Klinik und Therapie. Die Diarrhö spricht
nicht auf eine Diät an, sondern erfordert eine
immunsuppressive Therapie mit Steroiden
oder Cyclosporin.
Morbus Whipple (11)
Der Morbus Whipple ist eine seltene, chronisch verlaufende Erkrankung, die erstmals 1907 von George
Hoyt Whipple beschrieben wurde.
Ätiologie und Pathogenese. Der Erkrankung liegt eine Infektion mit dem Bakterium Tropheryma whipplei zugrunde, das zu den Aktinomyzeten zählt und erstmals
1992 mittels PCR nachgewiesen werden konnte.

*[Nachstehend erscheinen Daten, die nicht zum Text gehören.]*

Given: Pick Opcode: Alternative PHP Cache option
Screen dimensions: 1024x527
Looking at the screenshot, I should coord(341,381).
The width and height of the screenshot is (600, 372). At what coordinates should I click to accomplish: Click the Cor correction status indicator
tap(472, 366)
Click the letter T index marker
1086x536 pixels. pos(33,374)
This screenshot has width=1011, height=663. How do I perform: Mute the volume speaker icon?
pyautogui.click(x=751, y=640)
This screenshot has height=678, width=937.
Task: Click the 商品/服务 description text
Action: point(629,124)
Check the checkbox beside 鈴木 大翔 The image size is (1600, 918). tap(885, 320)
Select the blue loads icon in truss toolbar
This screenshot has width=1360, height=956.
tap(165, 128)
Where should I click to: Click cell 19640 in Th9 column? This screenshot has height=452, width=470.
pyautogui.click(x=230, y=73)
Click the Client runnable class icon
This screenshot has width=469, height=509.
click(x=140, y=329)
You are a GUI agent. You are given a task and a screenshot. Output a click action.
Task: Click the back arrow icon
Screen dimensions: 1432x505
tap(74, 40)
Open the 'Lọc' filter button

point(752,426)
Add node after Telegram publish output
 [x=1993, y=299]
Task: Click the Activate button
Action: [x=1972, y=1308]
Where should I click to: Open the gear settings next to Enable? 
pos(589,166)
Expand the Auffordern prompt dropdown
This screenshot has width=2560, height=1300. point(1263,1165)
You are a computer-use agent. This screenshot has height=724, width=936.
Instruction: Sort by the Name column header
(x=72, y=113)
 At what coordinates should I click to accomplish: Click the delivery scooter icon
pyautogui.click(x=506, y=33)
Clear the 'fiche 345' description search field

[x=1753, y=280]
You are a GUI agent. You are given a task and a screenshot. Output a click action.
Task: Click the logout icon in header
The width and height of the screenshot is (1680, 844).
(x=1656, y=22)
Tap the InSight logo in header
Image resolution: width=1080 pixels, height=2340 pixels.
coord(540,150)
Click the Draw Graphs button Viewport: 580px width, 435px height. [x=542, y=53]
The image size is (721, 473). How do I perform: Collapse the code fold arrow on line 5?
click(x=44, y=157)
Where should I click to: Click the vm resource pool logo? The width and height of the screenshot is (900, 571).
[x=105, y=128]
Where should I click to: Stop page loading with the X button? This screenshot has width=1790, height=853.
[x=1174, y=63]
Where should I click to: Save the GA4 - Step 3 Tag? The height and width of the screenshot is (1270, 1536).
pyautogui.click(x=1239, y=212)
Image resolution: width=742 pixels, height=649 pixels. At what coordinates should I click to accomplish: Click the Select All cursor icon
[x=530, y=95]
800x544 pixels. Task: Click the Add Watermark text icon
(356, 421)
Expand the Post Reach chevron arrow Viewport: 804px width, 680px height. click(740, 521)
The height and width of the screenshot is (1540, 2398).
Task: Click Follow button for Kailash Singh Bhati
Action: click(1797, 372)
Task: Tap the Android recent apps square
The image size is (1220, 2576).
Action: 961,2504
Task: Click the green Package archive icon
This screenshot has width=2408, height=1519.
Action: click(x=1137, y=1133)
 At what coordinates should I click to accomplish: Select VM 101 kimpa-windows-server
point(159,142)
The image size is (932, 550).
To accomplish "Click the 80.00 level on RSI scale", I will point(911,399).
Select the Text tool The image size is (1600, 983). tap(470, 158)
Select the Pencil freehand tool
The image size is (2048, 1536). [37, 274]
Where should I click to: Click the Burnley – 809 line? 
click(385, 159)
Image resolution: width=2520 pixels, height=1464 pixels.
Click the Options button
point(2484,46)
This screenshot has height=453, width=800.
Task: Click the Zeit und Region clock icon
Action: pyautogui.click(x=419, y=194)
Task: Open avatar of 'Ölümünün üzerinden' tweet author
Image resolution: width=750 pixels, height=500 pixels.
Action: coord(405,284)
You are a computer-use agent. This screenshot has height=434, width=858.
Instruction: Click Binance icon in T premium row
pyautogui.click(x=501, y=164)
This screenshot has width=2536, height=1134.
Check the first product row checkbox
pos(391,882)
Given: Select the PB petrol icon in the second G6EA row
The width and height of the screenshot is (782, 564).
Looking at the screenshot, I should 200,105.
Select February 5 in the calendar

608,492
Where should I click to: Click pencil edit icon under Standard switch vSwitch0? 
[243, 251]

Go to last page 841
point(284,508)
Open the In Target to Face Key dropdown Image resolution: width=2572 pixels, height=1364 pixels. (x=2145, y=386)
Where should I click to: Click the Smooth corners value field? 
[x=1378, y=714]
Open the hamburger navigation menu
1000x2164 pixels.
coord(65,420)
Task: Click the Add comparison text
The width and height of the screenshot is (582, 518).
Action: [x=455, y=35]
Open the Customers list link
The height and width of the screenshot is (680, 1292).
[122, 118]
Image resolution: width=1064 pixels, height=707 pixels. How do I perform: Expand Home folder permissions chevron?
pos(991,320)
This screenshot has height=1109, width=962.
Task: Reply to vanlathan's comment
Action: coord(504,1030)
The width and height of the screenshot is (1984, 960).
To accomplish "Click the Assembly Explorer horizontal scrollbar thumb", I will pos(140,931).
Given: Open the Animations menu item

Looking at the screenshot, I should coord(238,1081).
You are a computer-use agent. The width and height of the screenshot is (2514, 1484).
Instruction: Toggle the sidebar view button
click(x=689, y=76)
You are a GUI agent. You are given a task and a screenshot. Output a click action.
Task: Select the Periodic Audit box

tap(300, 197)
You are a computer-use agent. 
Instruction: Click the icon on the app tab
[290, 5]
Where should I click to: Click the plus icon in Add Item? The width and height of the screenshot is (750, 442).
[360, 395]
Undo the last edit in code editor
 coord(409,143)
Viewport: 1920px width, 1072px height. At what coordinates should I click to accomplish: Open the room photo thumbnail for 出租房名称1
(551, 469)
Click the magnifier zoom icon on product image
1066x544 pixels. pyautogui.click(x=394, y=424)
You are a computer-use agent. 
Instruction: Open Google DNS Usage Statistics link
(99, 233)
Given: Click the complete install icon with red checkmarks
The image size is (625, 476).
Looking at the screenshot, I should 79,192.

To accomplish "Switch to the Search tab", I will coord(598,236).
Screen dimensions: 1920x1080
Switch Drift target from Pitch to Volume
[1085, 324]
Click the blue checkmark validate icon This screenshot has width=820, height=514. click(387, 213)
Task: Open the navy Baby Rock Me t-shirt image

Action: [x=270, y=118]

Die
Kapsel weist eine innere glykoproteinhaltige Schicht auf,
die die charakteristische PAS-Färbung bedingt. Histologisch lässt sich in der Lamina propria der Dünndarmschleimhaut eine dichte Infiltration mit PAS-positiven
Makrophagen nachweisen, die zahlreiche sichelzellartige Einschlüsse enthalten (SPC-Zellen: sickleform particles containing cells) (Abb. 30.5). Der Erreger lässt sich
aber auch in vielen anderen Geweben nachweisen, wie
z. B. in Lymphknoten, ZNS, Augen, Herz, Leber, Lunge und
Nieren. Es liegen auch generelle Defekte in der Immunantwort von Abwehrzellen vor, wie z.B eine verminderte
Produktion von bestimmten Zytokinen wie Interferon γ
und Interleukin-12.
Abb. 30.5 PAS-positive Makrophagen in der Lamina propria des
Dünndarms bei Morbus Whipple (PAS-Färbung, 125fach vergrößert) (aus Hahn EG, Riemann JF. Klinische Gastroenterologie. Thieme 1996).
Klinik. Der Morbus Whipple betrifft überwiegend Männer im mittleren Lebensalter. Es
handelt sich um eine systemische Erkrankung, die neben dem Darm und seinen Lymphabflusswegen auch das Herz, die Gelenke und das ZNS betrifft.
Zu den typischen Symptomen gehören Arthralgien,
Diarrhöen mit Zeichen der globalen Malabsorption, abdominelle Schmerzen, Lymphadenopathie, Gewichtsverlust, Fieber und eine verstärkte Pigmentierung der
Haut. Die Therapie der Wahl ist eine langfristige Antibiotikatherapie, die zu einem kompletten Rückgang der
klinischen Symptome und histologischen Veränderungen führen kann. Aufgrund der häufigen ZNS-Beteiligung sollte ein liquorgängiges Antibiotikum gewählt
werden, wie z. B. Cotrimoxazol.
Eosinophile Gastroenteritis (10)
Die eosinophile Gastroenteritis ist eine relativ seltene Erkrankung, die durch das Vorhandensein gastrointestinaler Symptome, den Nachweis eosinophiler Zellinfiltrate im Gastrointestinaltrakt sowie das
Fehlen parasitärer oder extraintestinaler Erkrankungen charakterisiert ist.
Ätiologie und Pathogenese. Die Ätiologie der eosinophilen Gastroenteritis ist unbekannt. Es wird vermutet, dass
es sich um eine allergische oder immunologische Reaktion auf Nahrungsmittelantigene handelt, die von Mastzellen vermittelt und durch Immunglobulin E ausgelöst
wird. Die eosinophile Gastroenteritis tritt gehäuft bei
Personen mit topischen Erkrankungen (z. B. Asthma) sowie nach viralen oder parasitären Infektionen auf.